Sur le Nil, au Bronze Ancien, les mastabas montrent de grands bateaux de bois à fond plat manœuvrées par de nombreux rameurs occasionnellement assistés d’une voile. Vers 2780/2280 avant J.-C., certaines de ces embarcations font plus de 45 m de long et sont propulsées par 60 rameurs.

Les barques dites solaires de Khéops en sont des exemples :

http://www.lepoint.fr/actu-science/une-deuxieme-barque-solaire-a-kheops-22-06-2011-1344862_59.php

Les troncs d’arbres nécessaires à la construction de la coque venaient d’ailleurs. Le Liban, avec ses forêts de cèdres, a toujours été une source d’approvisionnement. Et puis, la réalisation de ces embarcations nécessitait des outils de bronze et donc de l’Etain. Là aussi, seul le commerce de longue distance peut expliquer les moyens mis à la disposition aux pharaons de l’Ancien Empire.

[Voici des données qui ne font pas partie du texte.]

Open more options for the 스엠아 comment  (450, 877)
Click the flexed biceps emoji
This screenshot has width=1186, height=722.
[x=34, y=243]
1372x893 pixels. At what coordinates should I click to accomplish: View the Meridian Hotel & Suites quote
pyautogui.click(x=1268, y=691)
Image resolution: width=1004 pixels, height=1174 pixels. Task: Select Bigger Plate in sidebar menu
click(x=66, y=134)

Pour le transport des pierres et des obélisques, les Égyptiens utilisaient d’énormes barges pouvant supporter plusieurs centaines de tonnes.

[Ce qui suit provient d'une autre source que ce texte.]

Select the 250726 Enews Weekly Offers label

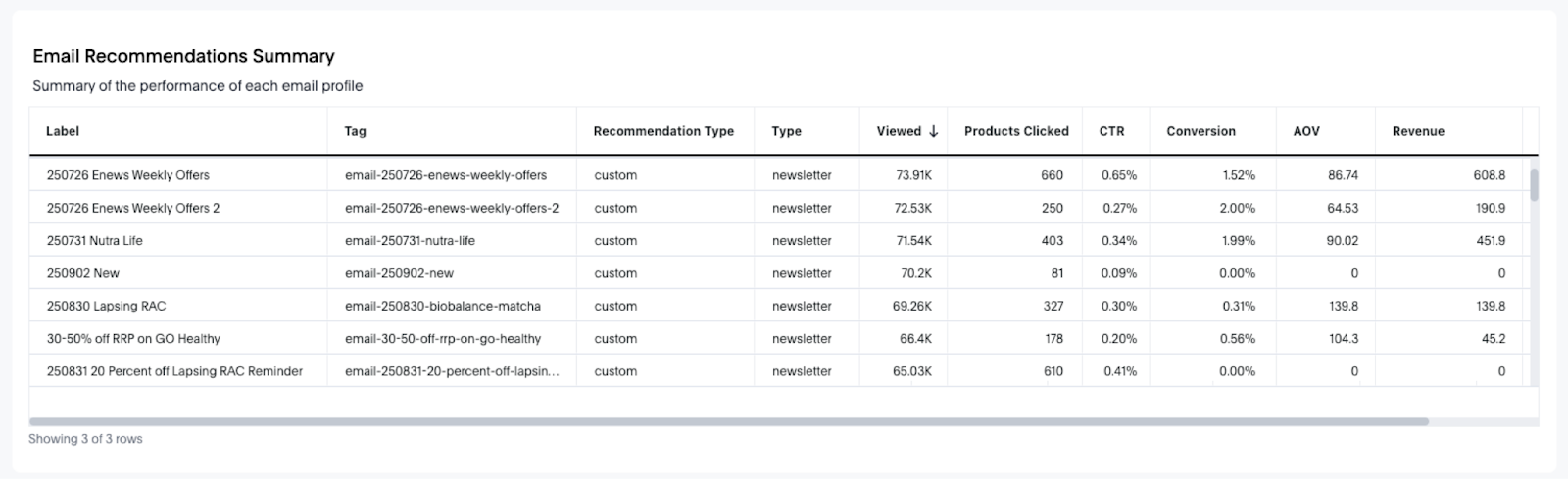tap(127, 175)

Hérodote nous a laissé une bonne description des embarcations du Nil vers le Ve siècle avant notre ère : « Leurs bateaux de transport des marchandises sont faits de bois d’acacia ; un arbre qui ressemble au lotus de Cyrène et dont la sève donne une gomme. De cet acacia donc, ils débitent des planches longues de deux coudées, et les assemblent comme des briques. Pour lui donner la forme d’un vaisseau, ils le traversent de longues chevilles qui attachent les planches les unes aux autres. Lorsqu’ils les ont ainsi ajustées en forme de navire, ils façonnent le pont au moyen de poutres transversales : ils ne font point de côtés pour soutenir les flancs, mais intérieurement ils calfatent les joints intérieurs avec du papyrus. Ils n’y installent qu’un seul gouvernail qui traverse la quille. Le mât est en acacia, les voiles sont en papyrus. Les barques de ce type ne peuvent remonter le courant, sauf par vent violant. Autrement elles sont halées depuis le rivage. En descendant du fleuve, voici comment on les manœuvre : au moyen d’un radeau fait de bois de tamaris tenu par une natte de joncs et d’une pierre trouée du poids de deux talents. Le radeau, attaché à l’avant de la barque, au moyen d’un câble, descend au fil de l’eau, tandis que la pierre est, au moyen d’un autre câble, attachée à l’arrière de la barque. Le courant s’empare du radeau, qui est rapidement emporté et entraîne la barque. La pierre qui traîne par derrière et racle le fond du fleuve maintient l’ensemble en ligne droite. Ces bateaux dont très nombreux sur le Nil. Quelques-uns portent une charge de plusieurs milliers de talents ».

Voilà qui est très précis : la plupart des bateaux ne savaient remonter le courant qu’en étant halés. Cette information très importante n’a pas été exploitée par nos historiens, elle justifie la mise en place de circuits privilégiés pour les bateaux de commerce de longues distances.